May 3rd: Still Sending It

12 moments from May 3, across the years

Twenty-four years ago, I got a cable modem and thought I'd arrived. Continuous online presence felt like the future. My big plan? Finally finishing that mountain bike section of my website.

Turns out, the real future was getting kicked out of Masters B for being too competitive on a cross bike with road tires. Who gives a shift, mountain bike season was about to begin anyway. Five years later, I'd be plotting 135-mile adventure loops through Fish Creek and Graves Creek, thinking about friends who helped me overcome fear... heights with Jill, whitewater with Dave. That perma-grin became standard equipment.

The pattern held. Interval runs with camera breaks, wheezing through Hyalite while philosophizing about how mountains handle colds, fat biking to cabins between rehab sessions.
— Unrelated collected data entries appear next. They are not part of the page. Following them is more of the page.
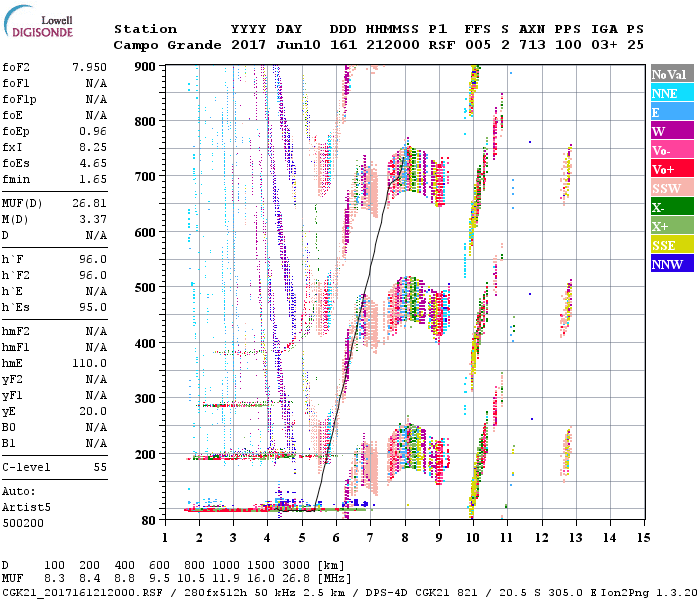The image size is (700, 600).
Task: Select the blue NNW legend swatch
Action: (670, 265)
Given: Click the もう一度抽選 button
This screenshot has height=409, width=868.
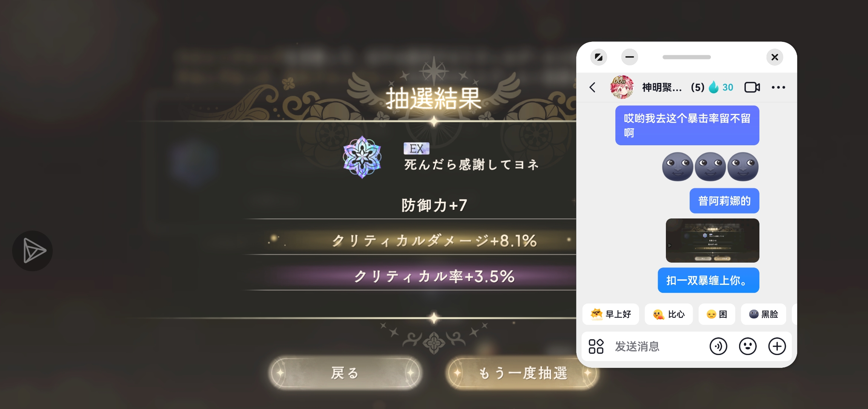Looking at the screenshot, I should [522, 373].
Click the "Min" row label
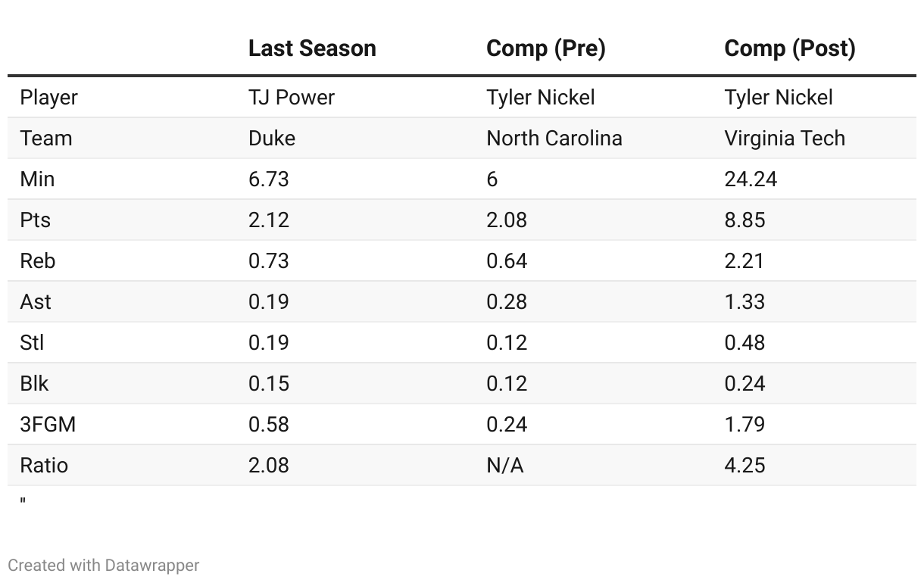This screenshot has width=924, height=583. 37,179
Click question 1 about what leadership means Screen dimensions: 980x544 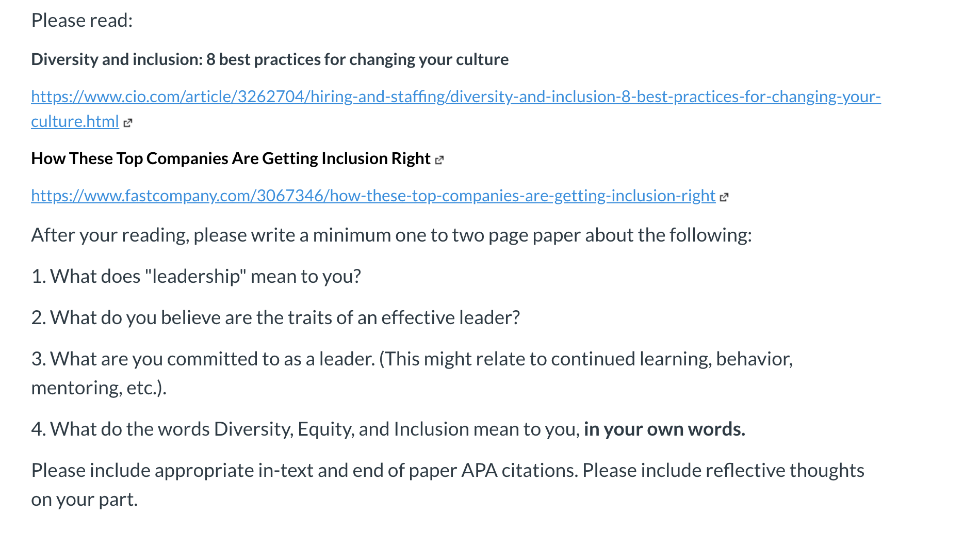point(196,276)
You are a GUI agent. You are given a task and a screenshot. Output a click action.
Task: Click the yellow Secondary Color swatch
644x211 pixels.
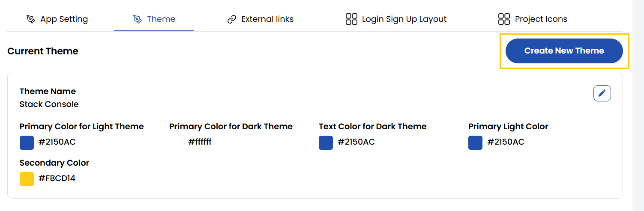(x=27, y=179)
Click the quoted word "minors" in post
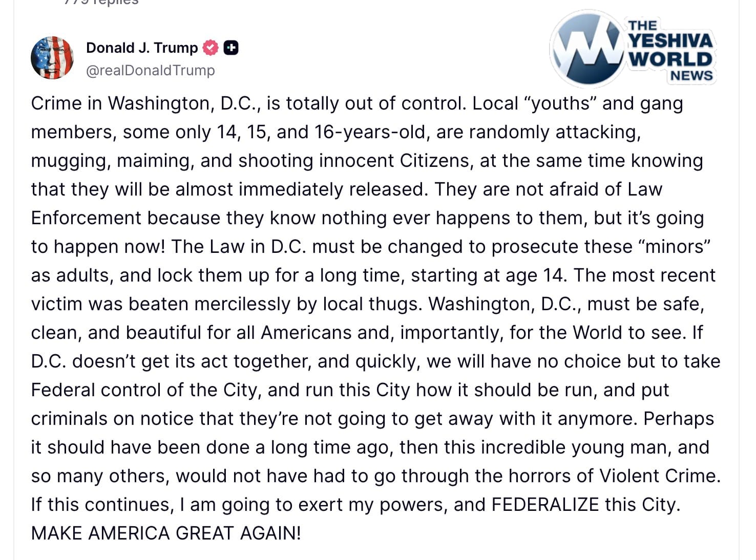The width and height of the screenshot is (756, 560). (x=675, y=247)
Then came Ogden's enduro stages, 24 miles and 6,500 feet of sketchy exposure that had trail runners warning me about tight sections.

Eventually I'd be coaching Snuggles through bike park drops, giving advice I hadn't conquered myself, when suddenly she just sent it. Two years later I was documenting petroglyphs at Atlatl Rock, and last year cataloging legendary chainless downhill runs, because apparently winning without a chain is possible.

From dial-up dreams to tracking evolution itself, May 3rd keeps showing me the same truth. The unknown isn't terrifying, it's the entire point. Whether it's 135 miles through untested routes or talking someone through their first drop, we're all just trying to find that perma-grin and keep rolling.